─── Given information

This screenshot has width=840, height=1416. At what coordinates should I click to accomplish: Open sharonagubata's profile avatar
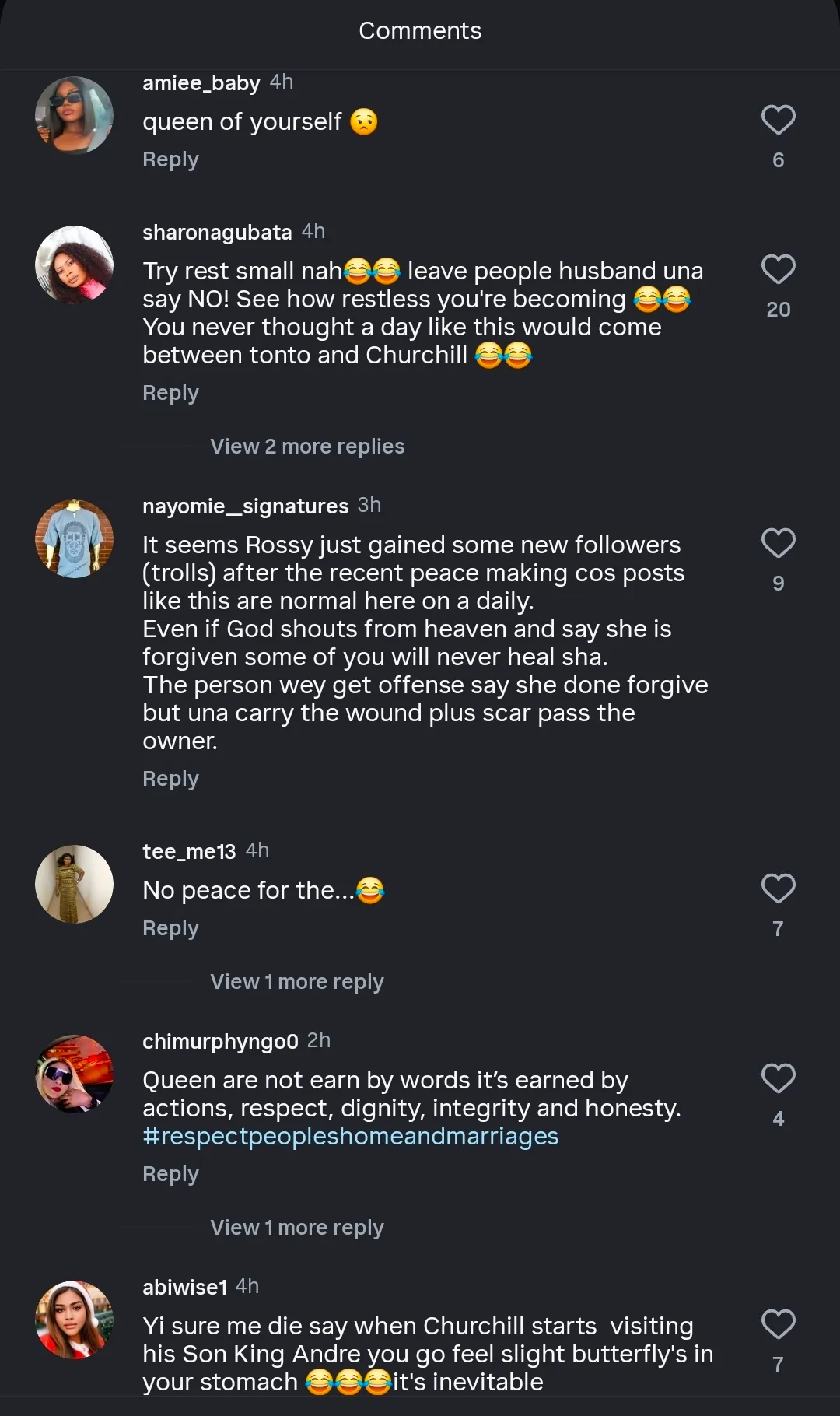point(75,265)
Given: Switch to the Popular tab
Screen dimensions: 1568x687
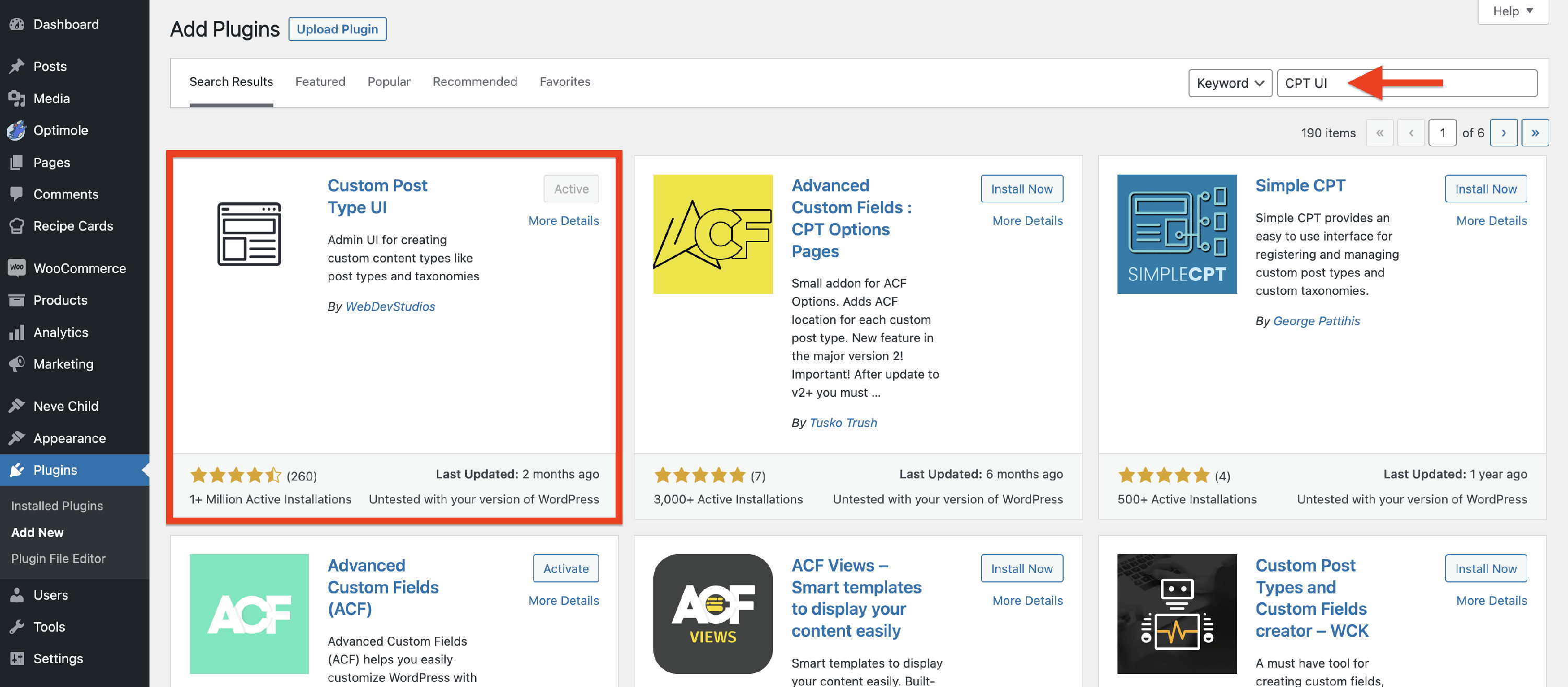Looking at the screenshot, I should [x=389, y=82].
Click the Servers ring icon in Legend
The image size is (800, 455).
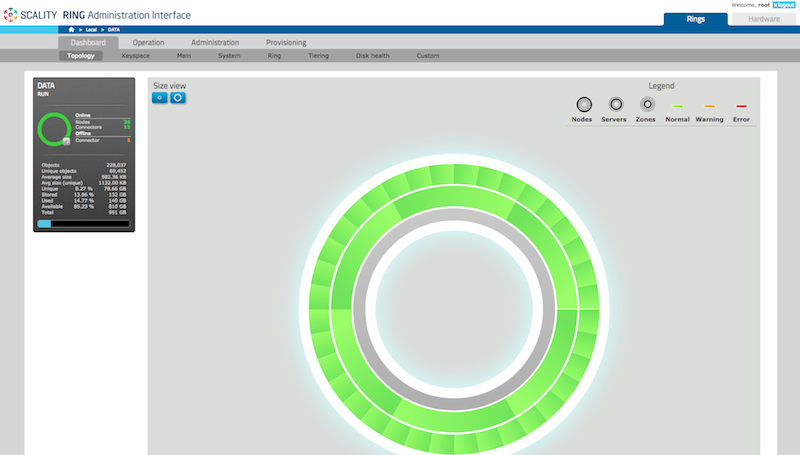tap(616, 104)
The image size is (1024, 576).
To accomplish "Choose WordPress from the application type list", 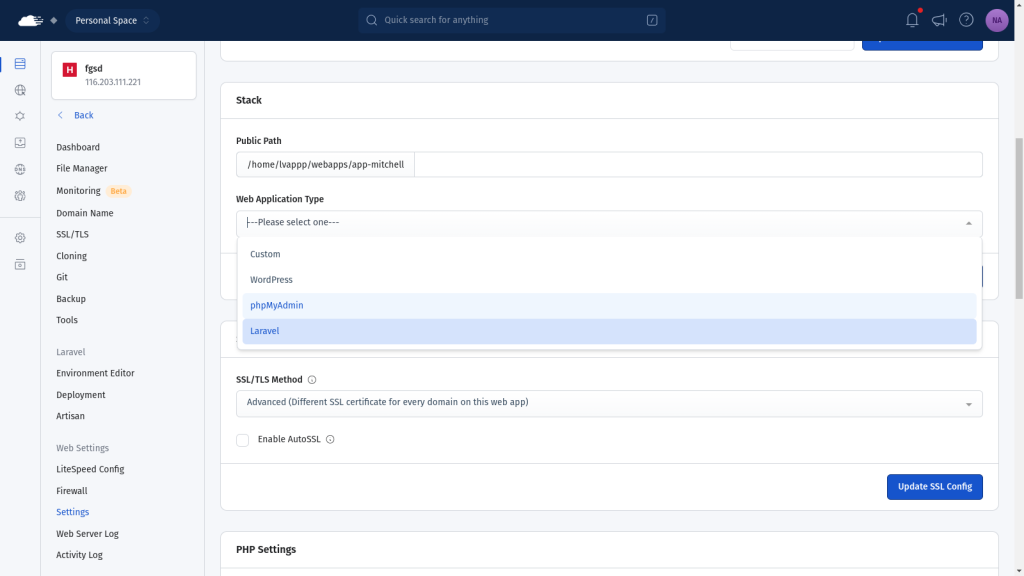I will [609, 280].
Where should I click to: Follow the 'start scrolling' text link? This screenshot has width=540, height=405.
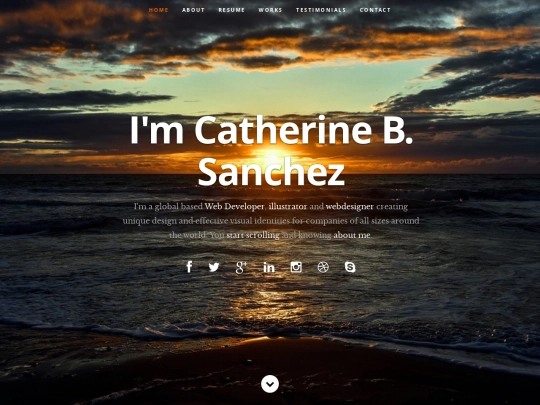click(253, 235)
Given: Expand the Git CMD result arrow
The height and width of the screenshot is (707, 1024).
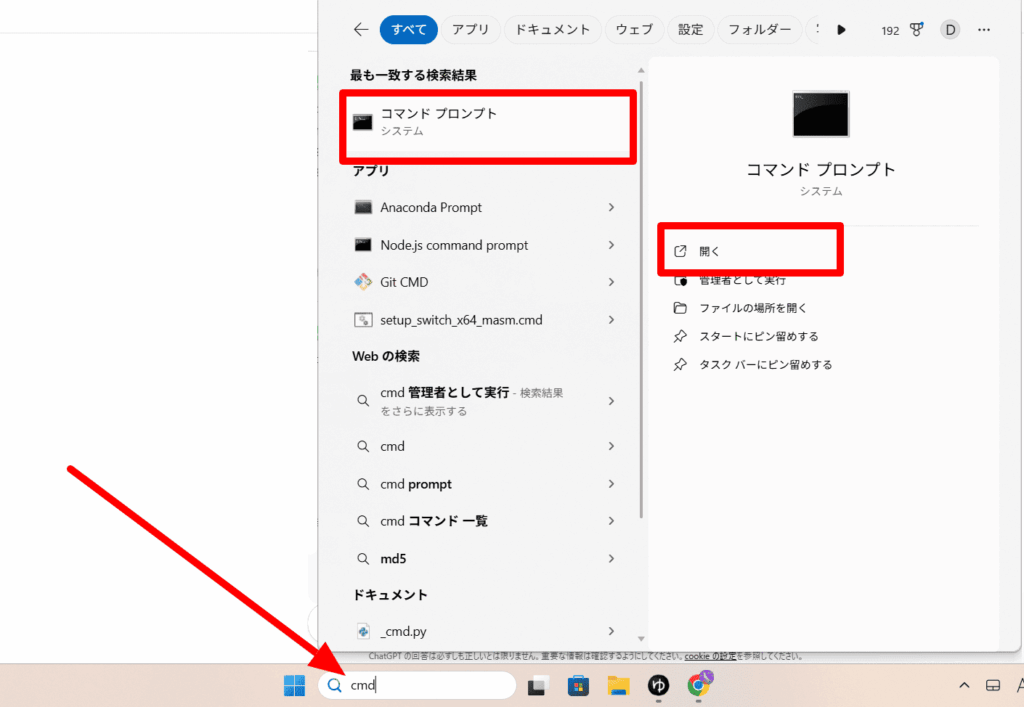Looking at the screenshot, I should [x=611, y=282].
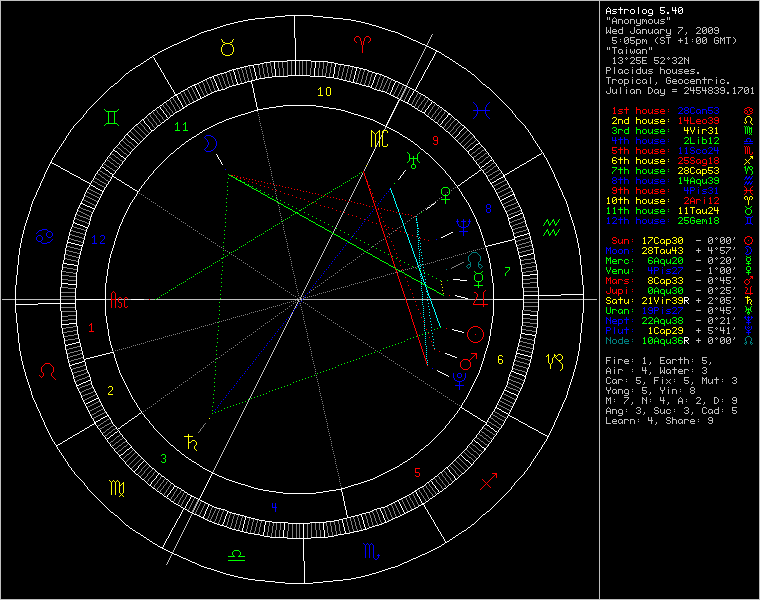Click the blue Pluto glyph in house 6
This screenshot has width=760, height=600.
[458, 380]
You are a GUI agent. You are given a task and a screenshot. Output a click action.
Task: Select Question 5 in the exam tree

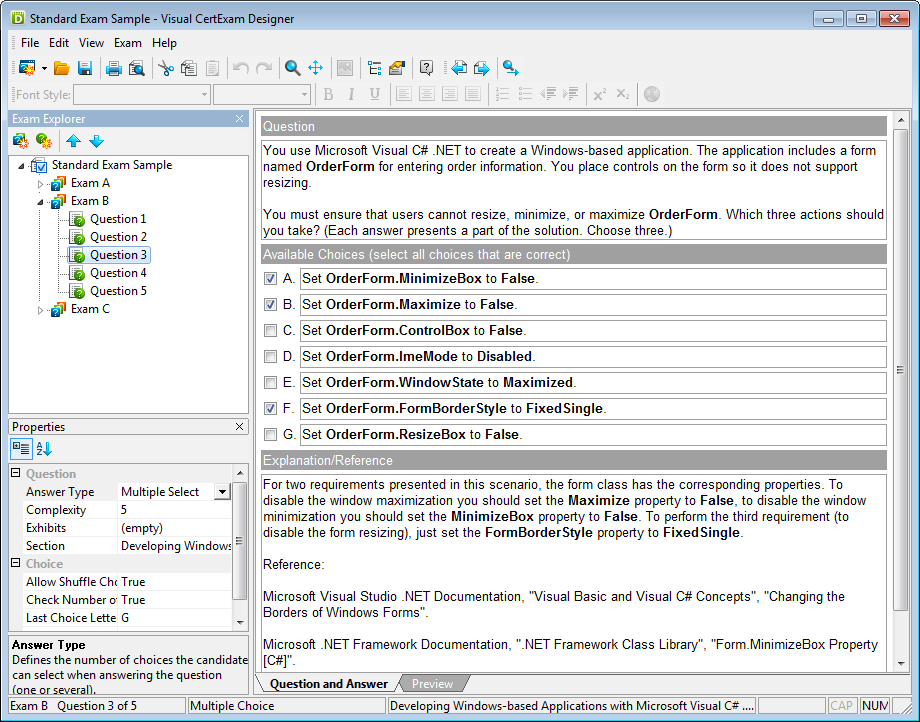(118, 291)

──────

Task requirements: Please transcribe, word for word, every line from the one containing "Given: Expand the Git CMD result arrow" through the last line of the records, both included, and leave the pictures out.

Exercise answer:
Given: Expand the Git CMD result arrow
The height and width of the screenshot is (707, 1024).
Looking at the screenshot, I should [x=611, y=282].
Click the blue Pluto glyph in house 6
This screenshot has width=760, height=600.
[458, 380]
You are a GUI agent. You are given a task and a screenshot. Output a click action.
Task: Select Question 5 in the exam tree

(118, 291)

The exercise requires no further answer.